Feb 19 22:13:22 rpioppe xcomfortd-go[531]: 2021/02/19 22:13:22 MQTT message; topic: 'xcomfort/1/set/dimmer', message: '8' Feb 19 22:13:22 rpioppe xcomfortd-go[531]: 2021/02/19 22:13:22 MQTT message; topic: 'xcomfort/3/set/switch', message: 'false' Feb 19 22:13:22 rpioppe xcomfortd-go[531]: 2021/02/19 22:13:22 handle_events: error: libusb: interrupted [code -10]

Ill turn on verbose to check for more logging

I know sensio runs standard 800ms wait between messages, and i have successfully run my installation at 500ms pause without any msg loss

karloygard commented 3 years ago

Can you grab the start of the logs, it says which firmware the USB stick is running. I have a sneaking suspicion that your firmware needs to be updated.

austadt commented 3 years ago

This log is huge.. Ive activated 2 different scenes back and fourth several times. Suddenly one of the actuators "dies", you can se them at the very end of the log

I tried to update fw yesterday, but the one i found online looked like the same that already was installed. maybe im mistaken Im setting up a scene with more actuators to see what happens

Logfile.txt

austadt commented 3 years ago

After some runs the CI stops sending to a couple more actuators. The last 4 are hanging in there

New log file, continiuing from last point: [Uploading Logfile.txt…]()

austadt commented 3 years ago

Sorry, trying again Logfile.txt

karloygard commented 3 years ago

Thanks, logs are good. Your firmware is the latest that I am aware of, so that's not the issue.

Can you point out timestamps in the log where you think things are going wrong, so we are looking at the same messages? Are you building xcomfortd-go yourself (might make things a little easier to figure out)?

austadt commented 3 years ago

I have just rebooted my pie to ensure everything is online - i can now control all devices. i check the logs after every on/off command, i get normal mqtt in, response from dimmer are ok. Then i activate one scene that contains 7 devices. Already at the first run i get 7 mqtt messages, and 6 responses, the 7th devices now seems to be banned from getting messages from theCI stick. I can still control it with pushbutton and Sensio, but not via CI stick plugged in the rpi.

Yes as from this evening im using the non-ha repo, build with go version go1.16 linux/arm, started with this command: /home/pi/xcomfortd-go/xcomfortd-go -eprom -verbose -hadiscovery --server tcp://rpi:password@homeassistant.lan:1883

Log from this spesific event: Logfile2.txt

At 23:07:36 there is an libusb error. I belive this is what causes the error. i have no clue whats behind the code here, but it feels like the driver is dropping all communication to the spesific object after it has occured. To be clear, i still get status messages when controlling the actuator from a another source

karloygard commented 3 years ago

The libusb error can be ignored, it's nothing to worry about. I'll dig into the logs a bit, it kinda looks like there are messages that are silently being lost, which would cause total breakdown. However, it's getting late, I'll inspect more tomorrow.

### Stored rows
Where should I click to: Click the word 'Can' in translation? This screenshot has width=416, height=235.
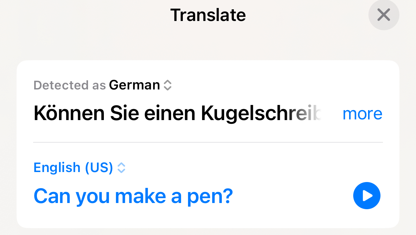(x=52, y=196)
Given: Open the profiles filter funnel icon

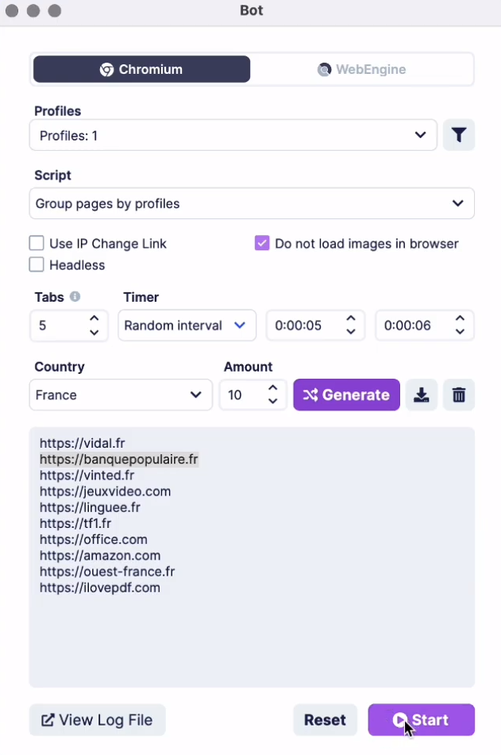Looking at the screenshot, I should click(459, 135).
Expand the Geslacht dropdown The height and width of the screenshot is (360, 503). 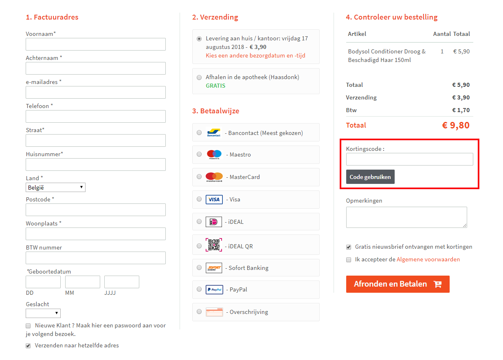43,313
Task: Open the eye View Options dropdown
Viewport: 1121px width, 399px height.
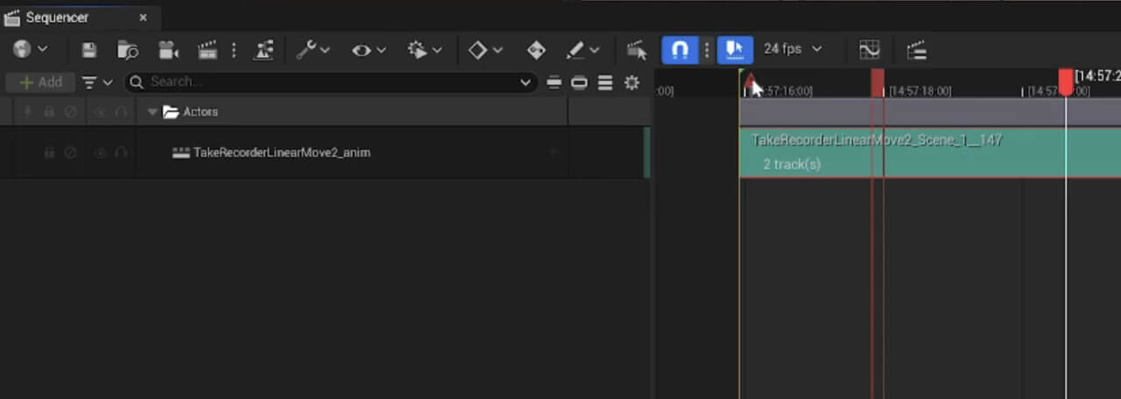Action: click(369, 50)
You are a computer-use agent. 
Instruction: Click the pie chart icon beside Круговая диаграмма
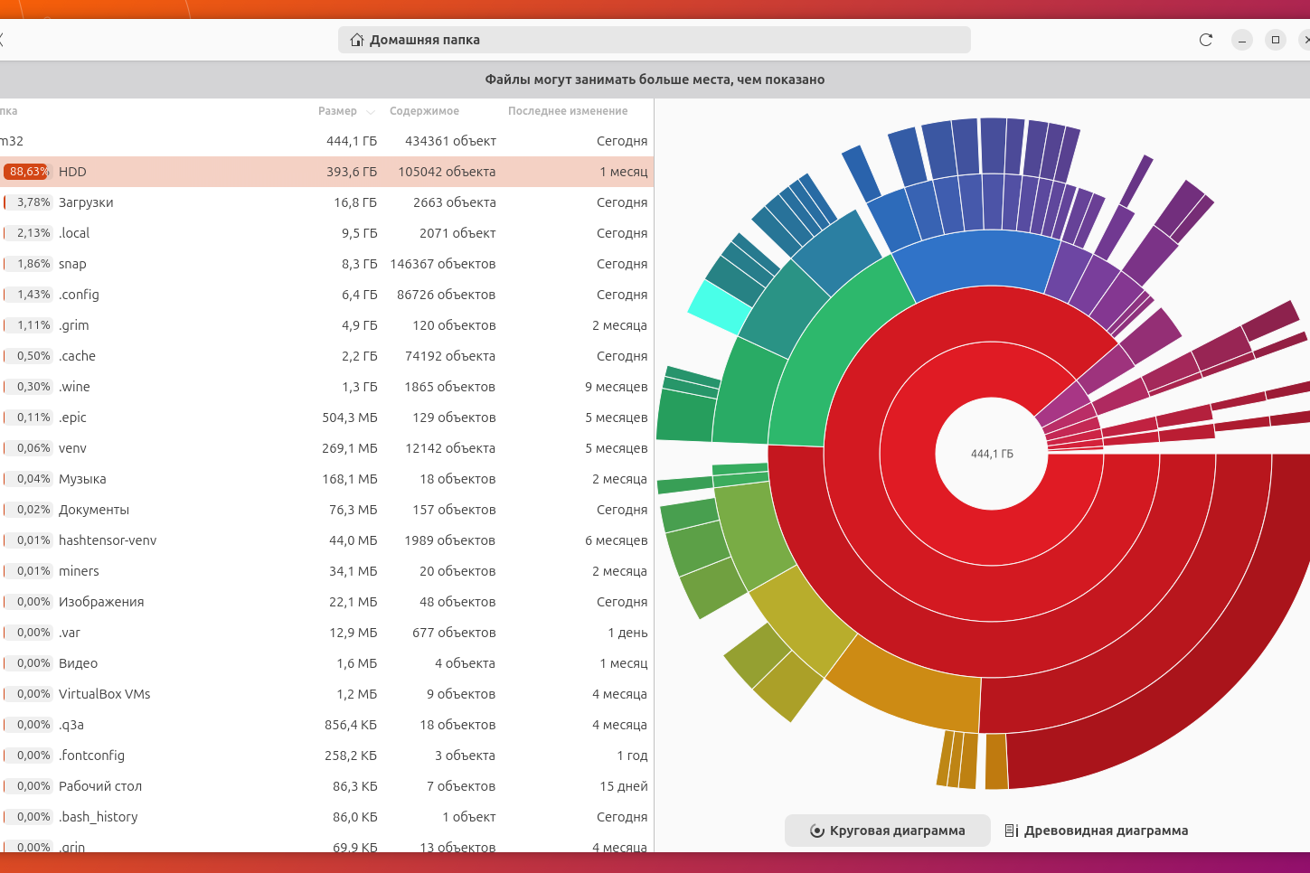[816, 831]
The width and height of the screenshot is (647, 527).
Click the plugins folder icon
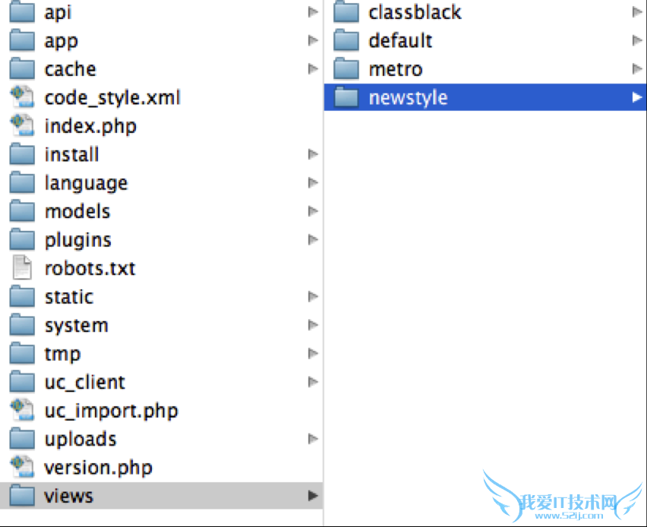[x=23, y=240]
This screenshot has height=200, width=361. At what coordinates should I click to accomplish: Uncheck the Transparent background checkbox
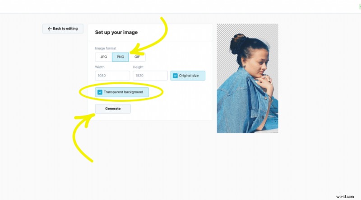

### Task instructions
a: Summarize the xcomfortd-go issue thread in two sentences.
b: In the xcomfortd-go issue thread, what Go version was used to build xcomfortd-go?
c: Go on with the xcomfortd-go issue thread from the point where it stops.

### Results by task
a: A user reports that after activating a scene through xcomfortd-go, some actuators stop receiving messages from the CI USB stick, although they can still be controlled by pushbutton and Sensio. The maintainer confirms that the stick's firmware is the latest he knows of, says the libusb error the user suspects can be ignored, and suspects that messages are silently being lost.

b: It was built with go version go1.16 linux/arm.

c:
karloygard commented 3 years ago

I've added some extra logging to get a better idea of what is failing. The main issue seems to be that you are updating many actuators in parallel, leading to flooding of some sort. I've spotted at least one message that gets dropped on the ground, directly leading to the behaviour you describe. I'd like to better understand if this is a frequent issue, in order to come up with a fix.

Try the new code and send me logs after things have failed. If you can get several switches to stop responding, that would be even better.

austadt commented 3 years ago

im sorry for late reply.. Updated and rebuild the repo saturday morning

Since last i havent used home assistant very much, due to a lack of spare time, but almost every time I have tested it (lets say each 6th hour ish) most of the devices has been "offline", fixed by reboot

I have just done som test-cycles, and after one of the reboots i had a timeaccount issue, immediately after reboot(i reboot using SSH, not powercycle, always, as its fast and easy) The first lines in this log is from that boot. The same boot also failed to load EPROM, so had to reboot once more(done a few minutes later)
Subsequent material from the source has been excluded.